The Shift from Chaos to Controlled Reliability Testing

Chaos engineering, the practice of proactively injecting failure to test system resilience, has evolved. For enterprises today, the focus has shifted from chaos to reliability testing at scale.

“Chaos testing, chaos engineering is a little bit of misnomer,” Kolton Andrus, founder and CEO of Gremlin, told SD Times about the term with which he launched the company. “It was cool and hot for a little while, but a lot of companies aren’t really interested in chaos. They’re interested in reliability.”

For large enterprises, disaster recovery testing—such as a data center evacuation or testing the failure of a cloud region—is a massive undertaking. Customers have spent hundreds of engineering man-months to put these exercises together, resulting in infrequent tests. This leaves organizations vulnerable to risks that only appear under load.
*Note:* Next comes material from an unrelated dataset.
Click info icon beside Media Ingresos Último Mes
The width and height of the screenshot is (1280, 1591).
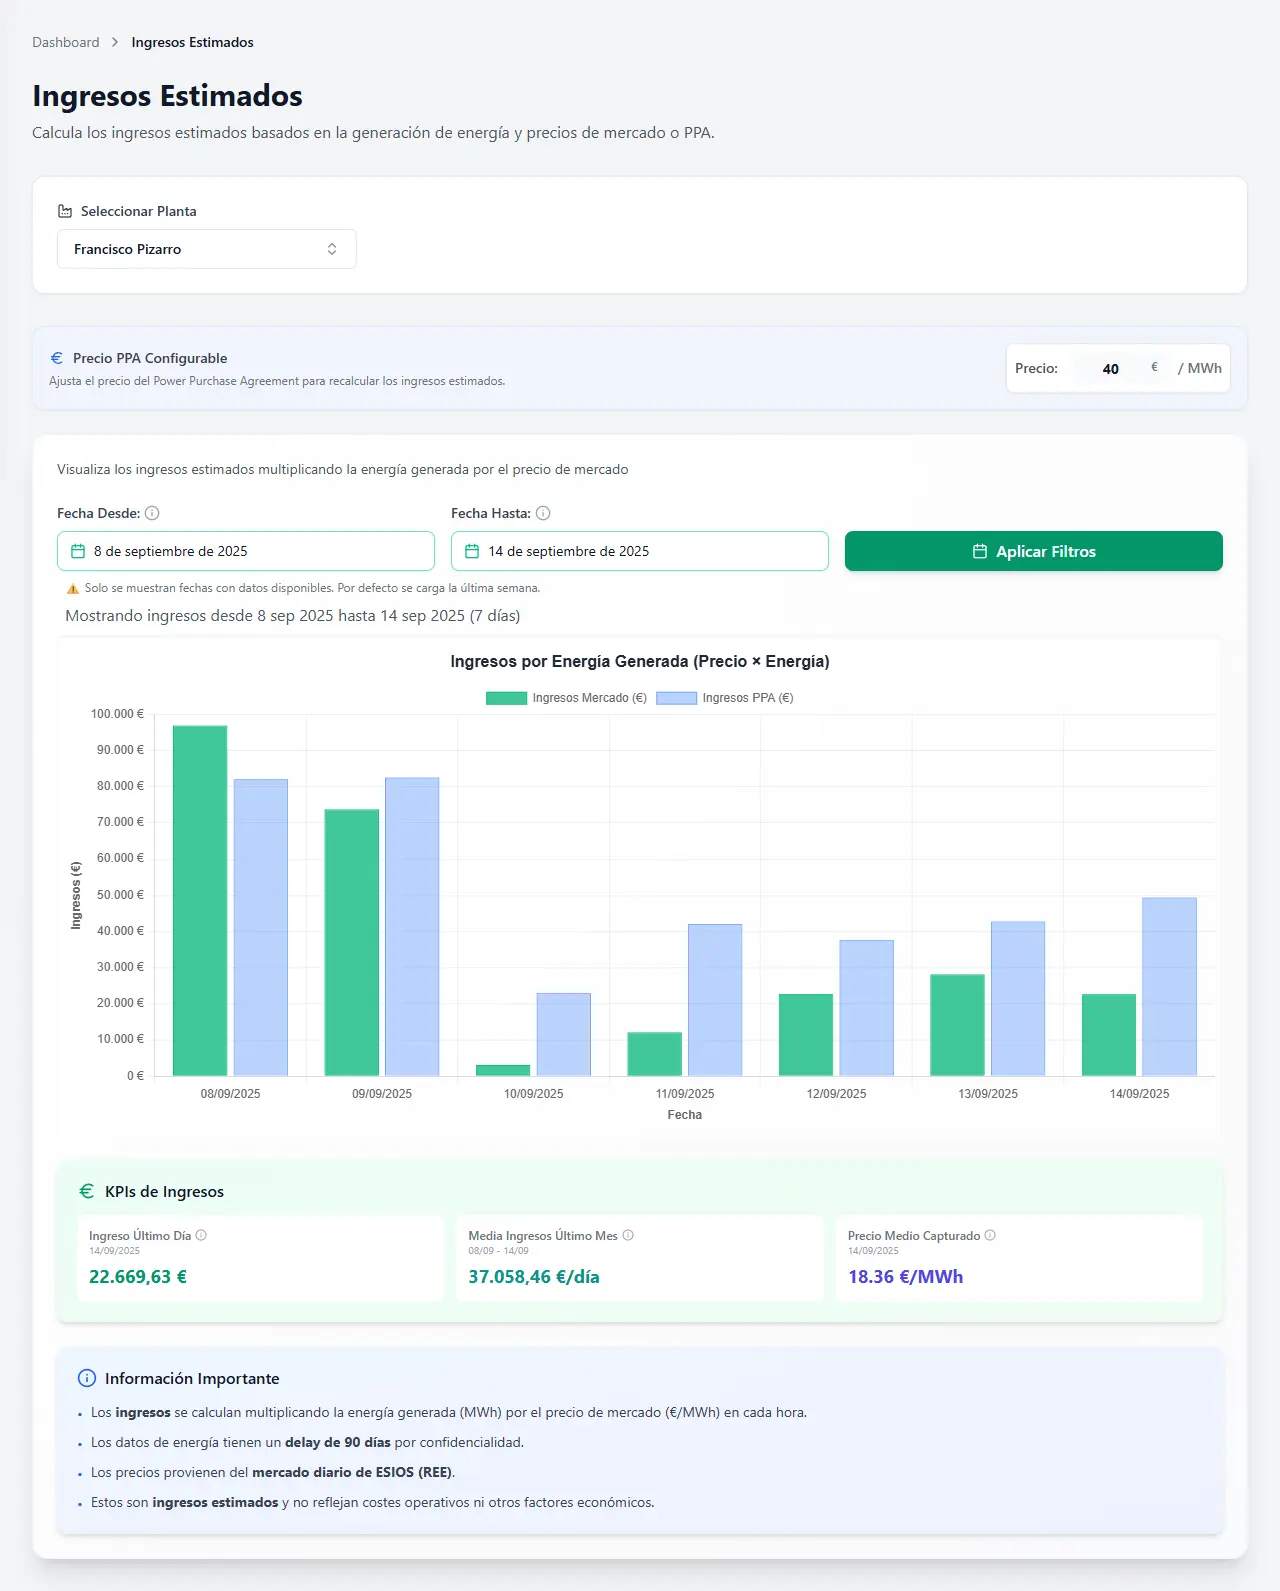[x=628, y=1235]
The new focus is on building scaffolding to make this testing repeatable and easy to run across a whole company by clicking a few buttons. Andrus noted that a crucial element is safety, with Gremlin integrating into system health signals to ensure that if anything goes wrong, the changes are cleaned up, rolled back, or reverted immediately, preventing actual customer risk.

How to Test Against a Cloud Data Center

A key question for any company is how to simulate a major failure—like an AWS data center outage. “Ultimately, we are doing some disruption in production because that’s what you’re testing,” Andrus explained. Gremlin’s tooling can essentially create a network partition around a data center or availability zone. “So if I’ve got three zones, I can make one zone a true split brain. It can only see itself, it can only talk to itself.” By doing testing at the network layer, he said, organizations benefit by having the ability to undo things quickly if things are going wrong. “We’re not making an API call to AWS and saying ‘Shut down Dynamo, and remove these buckets.’ Or, shut down all my EC2 instances in this zone for an hour, because that’s hard to revert and you might get throttled by the AWS API when you’re bring it back up.” To address this issue, Andrus said Gremlin was built to be zone redundant from the beginning, so if one zone’s data centers fail, the application can keep running in another zone.
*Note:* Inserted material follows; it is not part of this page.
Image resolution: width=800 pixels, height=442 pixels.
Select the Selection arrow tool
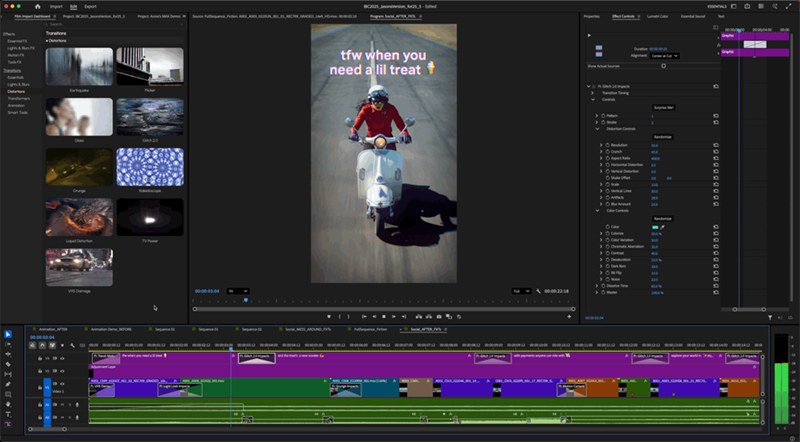point(8,334)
While the direct revenue impact—calculated by looking at the estimated number of expected orders versus the drop in actual orders—is the floor of an outage’s cost, the total impact is much greater. This includes a substantial engineering cost: teams spending days finding, fixing, triaging, and then figuring out the root cause, followed by meetings and follow-up work.

When tests fail, the remediation is guided by reliability intelligence, which draws from millions of previous experiments run through Gremlin to deduce likely causes and provide concrete, concise recommendations on how to fix the issues.

The biggest risks are often not the network itself, but the resulting failures in microservices. Subtle points like running in multiple regions but relying on a database in only one, or not distributing state among zones, can cause issues like lost customer carts or transactions. The company-wide testing is focused on the “glue and all the wiring” that connects services—DNS, traffic routing, and propagating important data across zones.

Ultimately, Andrus said, it’s about “finding those risks and fixing them so when the real thing happens, you don’t get surprised by this alternate behavior.”